La giornata cupa e piovosa contribuisce a rendere ancora più suggestivo il set napoletano del nuovo film di Mario Martone, “Il giovane favoloso”, che si gira all’interno dell’ala monumentale dell’università Suo Orsola Benincasa. Nel film dedicato alla parabola esistenziale di Giacomo Leopardi, infatti, sarà proprio la storica cittadella universitaria a trasformarsi in una Napoli ottocentesca quasi horror messa letteralmente in ginocchio dall’epidemia di colera che colpì nell’ottobre 1836 e che fece più di 20mila morti soltanto nei primi otto mesi, cioè fino a quel 14 giugno 1837 nel quale Leopardi morì nella casa di vico Pero condivisa con l’amico Antonio Ranieri.
Osservare il set del film di Martone, vuol dire fare un viaggio a ritroso nel tempo, per ritrovarsi calati in uno scenario da incubo fatto di cadaveri ammassati su carri trainati da cavalli incappucciati che gettano i corpi delle vittime del colera nelle fosse comuni, grassi monaci che danno l’estrema unzione agli sventurati, roghi e fiamme purificatrici agli angoli di vicoli lerci e minacciosi.

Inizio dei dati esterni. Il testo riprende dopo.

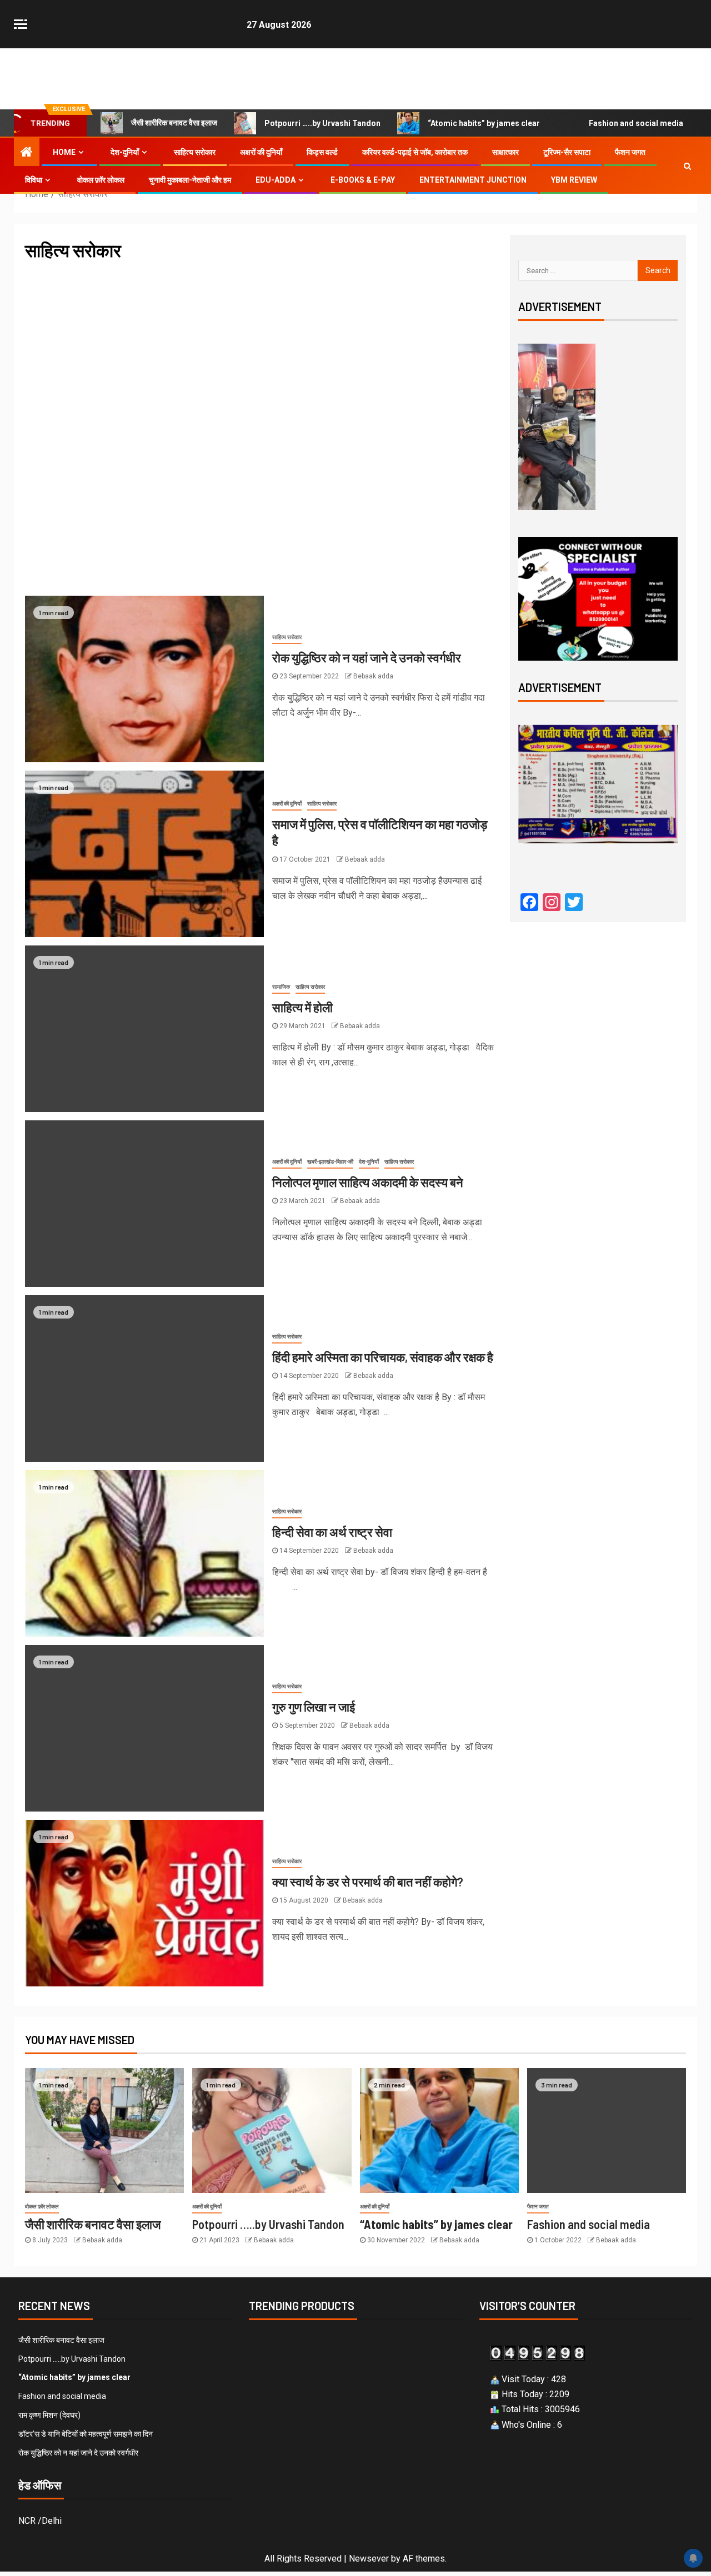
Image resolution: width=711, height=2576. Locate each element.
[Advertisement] (264, 353)
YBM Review (574, 179)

Lo scenario è quello delle rampe storiche del Suor Orsola Benincasa, dove una figura longilinea ed elegante vestita di nero scende a passo veloce, coprendosi la bocca con un fazzoletto, come a volersi proteggere dal possibile contagio. Nella finzione filmica, la scalinata della cittadella universitaria diventa un vicolo del centro antico, lungo il quale il nobiluomo incrocia per un attimo una figura maschile di più umili origini. Alle spalle dei due uomini, alcuni personaggi incappucciati portano a braccio una serie di cadaveri e li gettano su un carro già ricolmo di corpi privi di vita, fermo nel cortile adiacente. Tutt’intorno è buio, in terra ci sono ovunque cenere e rifiuti, alcune fiamme bruciano alte, alimentate da un impianto a gas, naturalmente, resta fuori dall’inquadratura.
Nei prossimi giorni le riprese si sposteranno a Posillipo, nel Parco di Piedigrotta, dove si conservano le tombe (vuote) di Virgilio e di Leopardi, in Piazza Plebiscito, a Porta Capuana, nell’ex Lanificio, nella Biblioteca Nazionale, all’Istituto per gli Studi Filosofici e sulla sommità del Vesuvio.